* Assignment
Once you have found the line with "Task: Open the 教程 tutorial video icon" in the records below, retype it and every line after it to the end exactly, with no pictures and nothing more.

* Data
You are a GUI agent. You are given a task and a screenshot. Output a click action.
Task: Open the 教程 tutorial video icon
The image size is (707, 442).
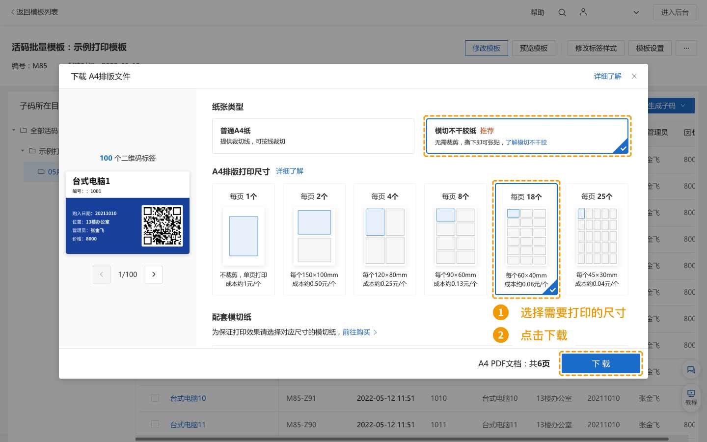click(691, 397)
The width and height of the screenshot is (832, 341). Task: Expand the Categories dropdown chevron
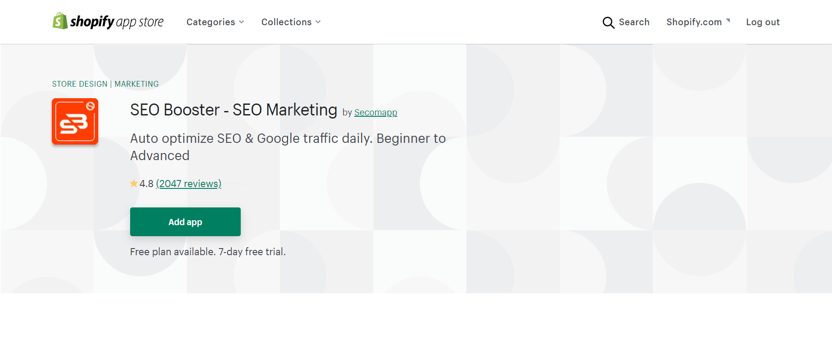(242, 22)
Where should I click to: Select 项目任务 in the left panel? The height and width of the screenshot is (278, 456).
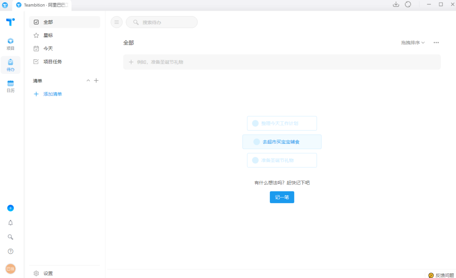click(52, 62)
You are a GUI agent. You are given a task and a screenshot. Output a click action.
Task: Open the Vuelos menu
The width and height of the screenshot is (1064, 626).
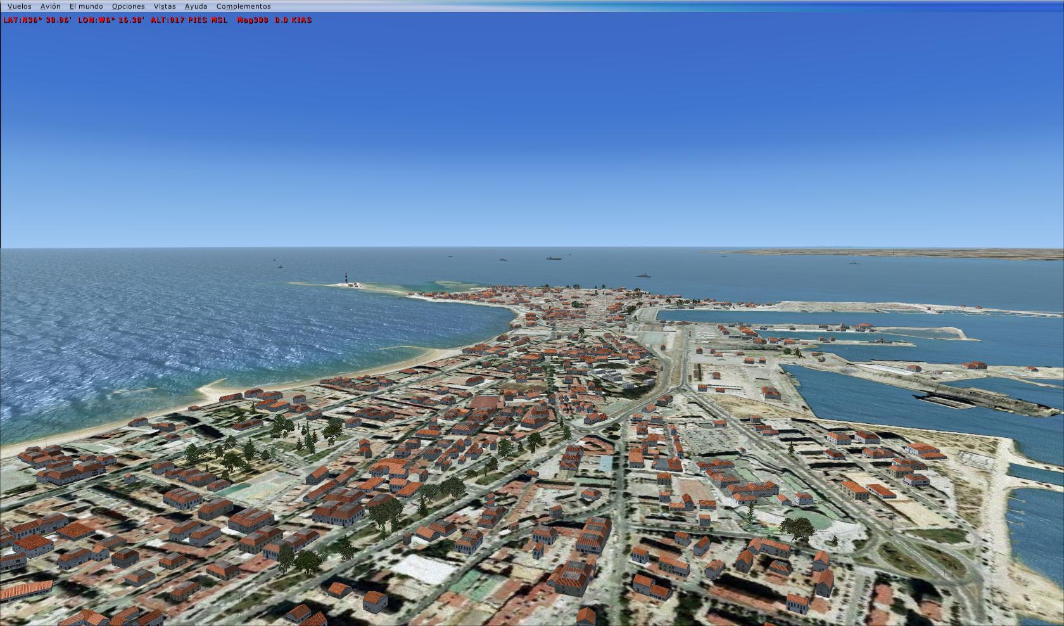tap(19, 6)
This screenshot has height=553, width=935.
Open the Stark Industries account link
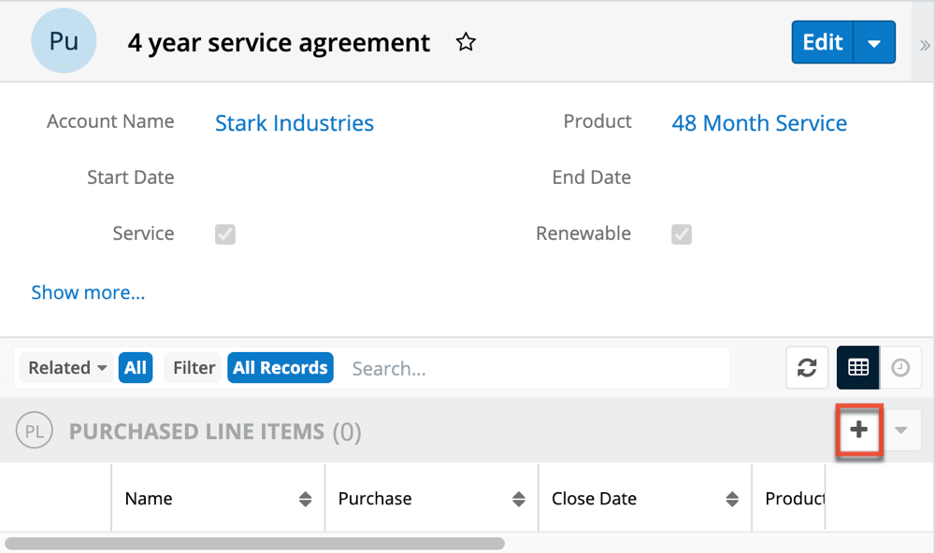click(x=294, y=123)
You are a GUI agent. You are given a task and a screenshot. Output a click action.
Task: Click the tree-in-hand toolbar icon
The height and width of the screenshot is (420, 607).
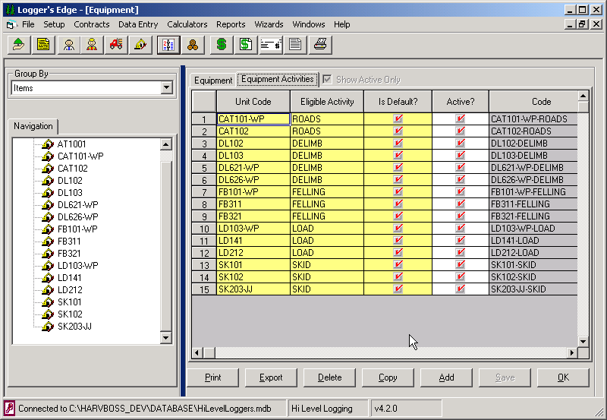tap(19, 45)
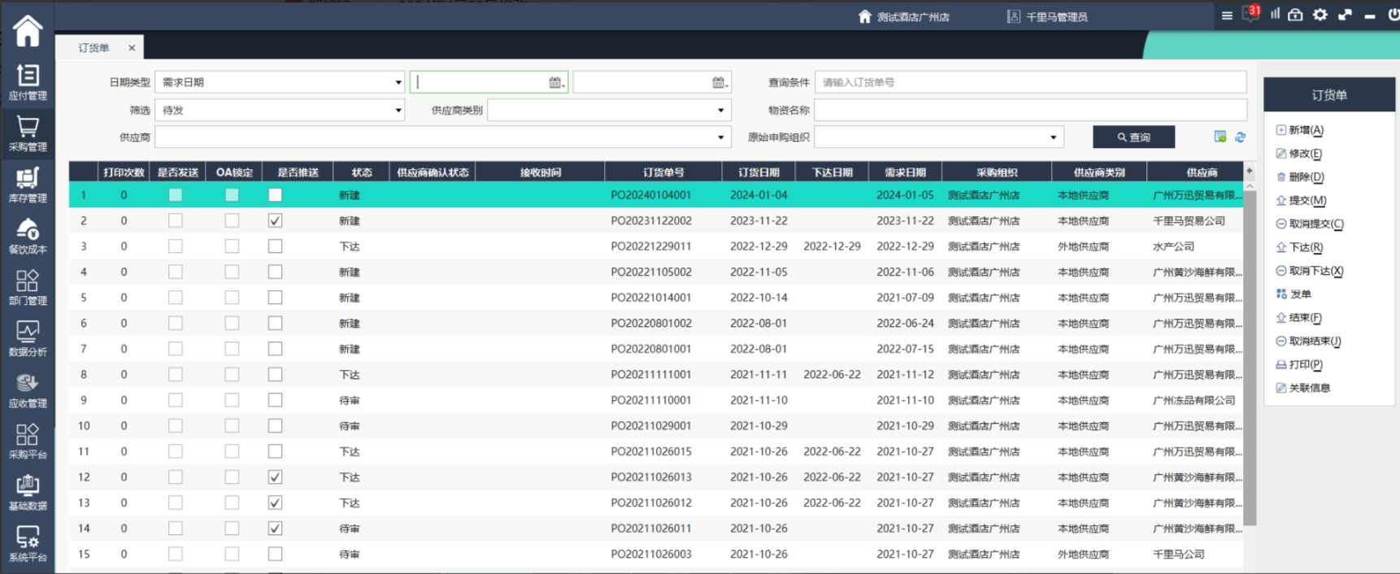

* Response to the exercise
Task: Open the 教程 tutorial video icon
The image size is (707, 442).
click(691, 397)
The width and height of the screenshot is (832, 341). Task: Expand the Categories dropdown chevron
(242, 22)
Where should I click to: Select 项目任务 in the left panel? The height and width of the screenshot is (278, 456).
click(52, 62)
You are a GUI agent. You are given a task and a screenshot. Output a click action.
Task: Open the Vuelos menu
The width and height of the screenshot is (1064, 626).
tap(19, 6)
This screenshot has height=553, width=935.
Open the Stark Industries account link
click(x=294, y=123)
You are a GUI agent. You are given a task and a screenshot. Output a click action.
Task: Click the tree-in-hand toolbar icon
The height and width of the screenshot is (420, 607).
tap(19, 45)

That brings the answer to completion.